Data items:
........

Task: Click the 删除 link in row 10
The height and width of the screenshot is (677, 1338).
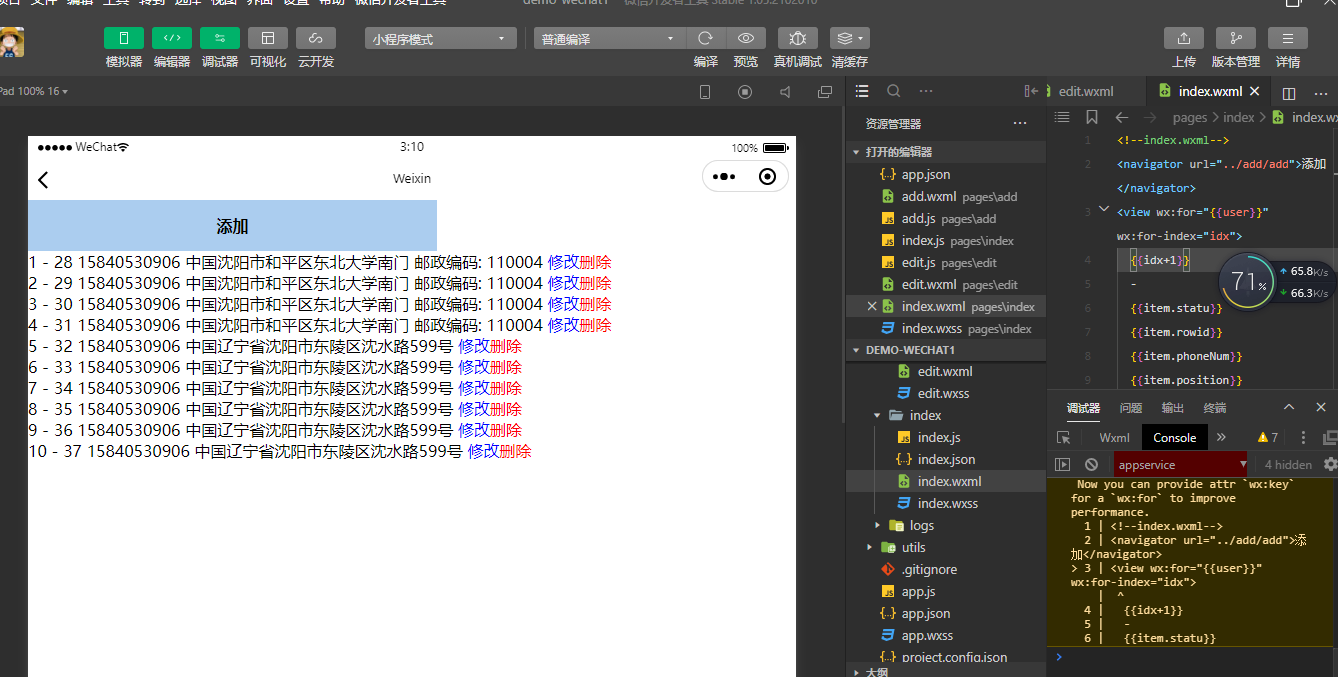Action: pos(516,451)
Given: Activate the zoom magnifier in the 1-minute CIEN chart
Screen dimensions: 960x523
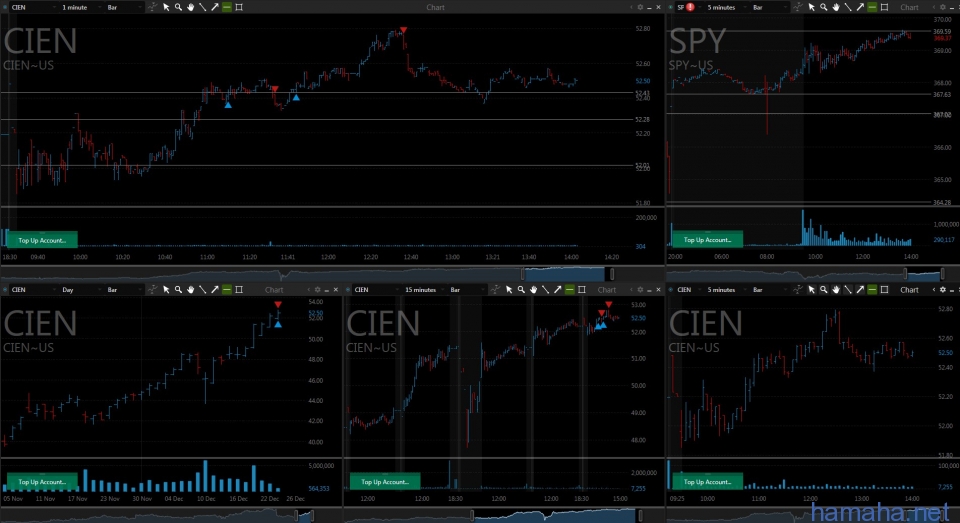Looking at the screenshot, I should [x=178, y=7].
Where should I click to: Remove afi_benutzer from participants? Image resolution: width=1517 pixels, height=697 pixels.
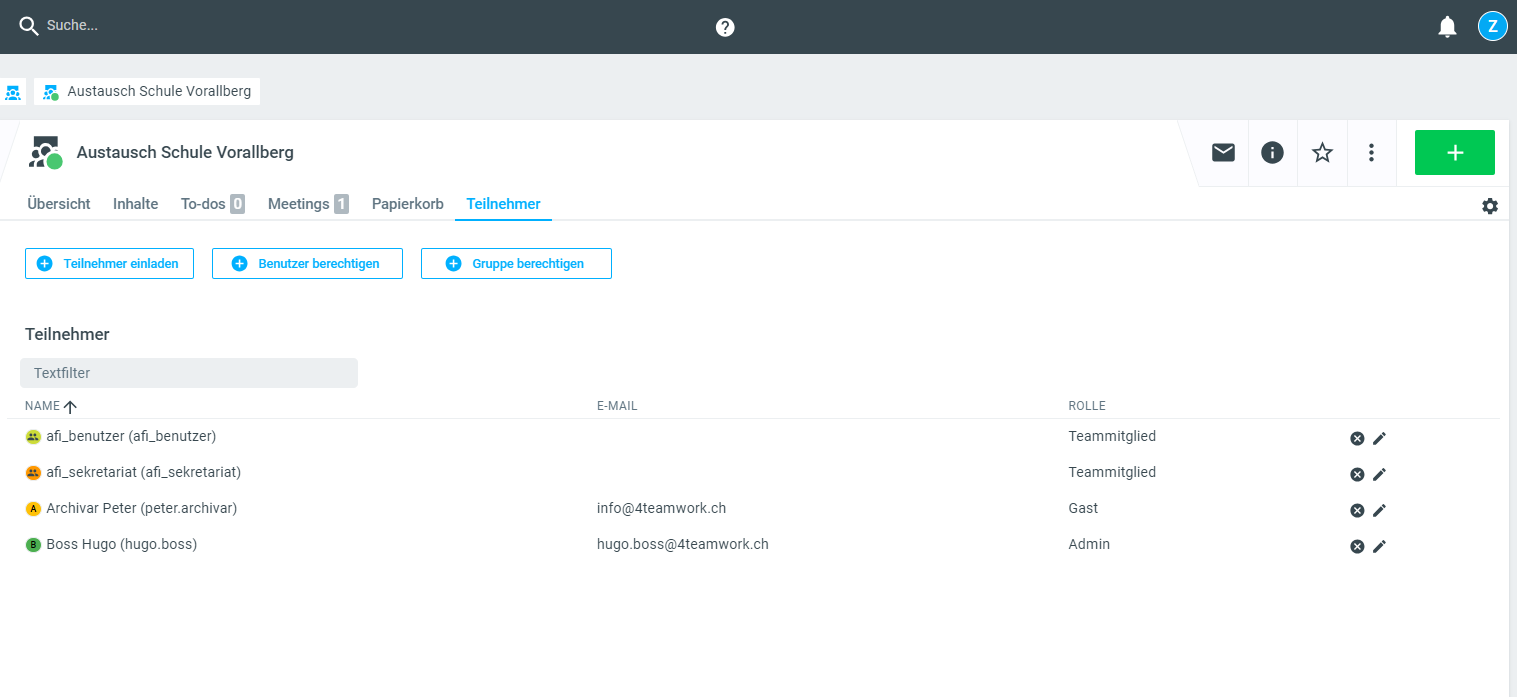point(1357,438)
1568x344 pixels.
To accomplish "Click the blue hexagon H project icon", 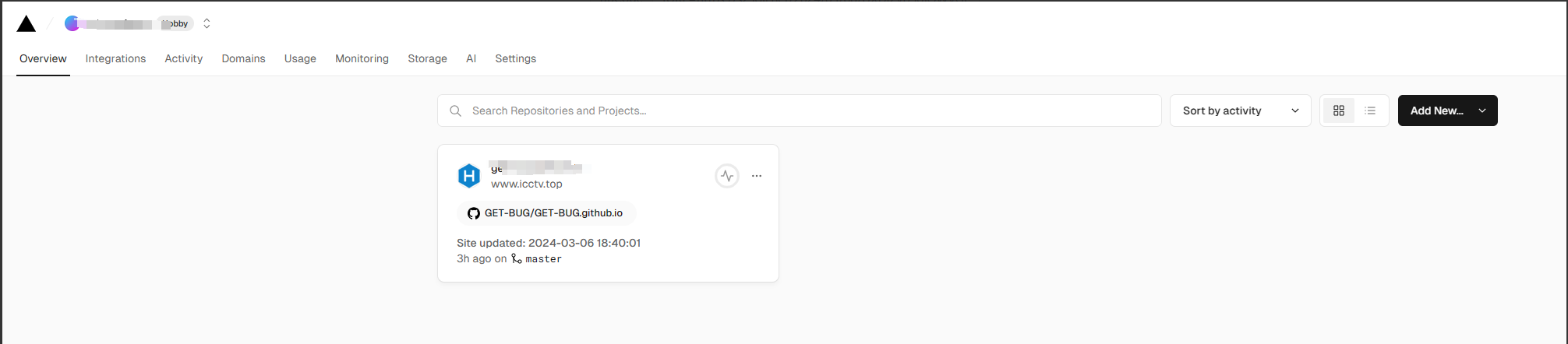I will [469, 176].
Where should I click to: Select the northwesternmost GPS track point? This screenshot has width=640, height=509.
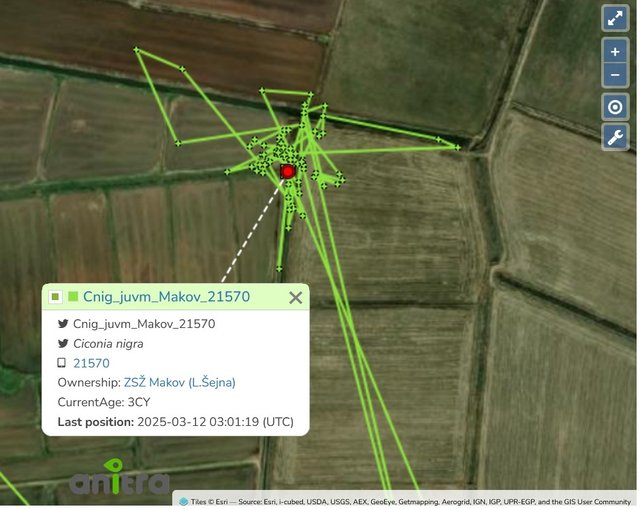pos(137,50)
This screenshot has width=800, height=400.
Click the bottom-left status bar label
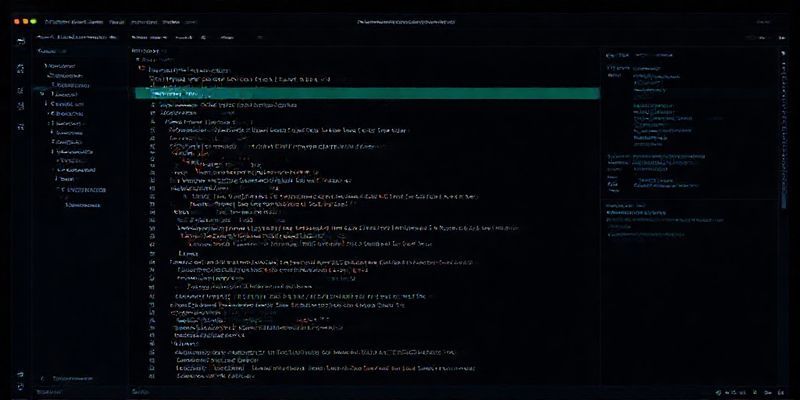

........

THE TASK:
Your output must consist only of the lines from the line with "This screenshot has width=800, height=400." through the final line of the data, both included, reproduced exactly and free of pictures.

WRITTEN REPLY:
This screenshot has width=800, height=400.
Click the bottom-left status bar label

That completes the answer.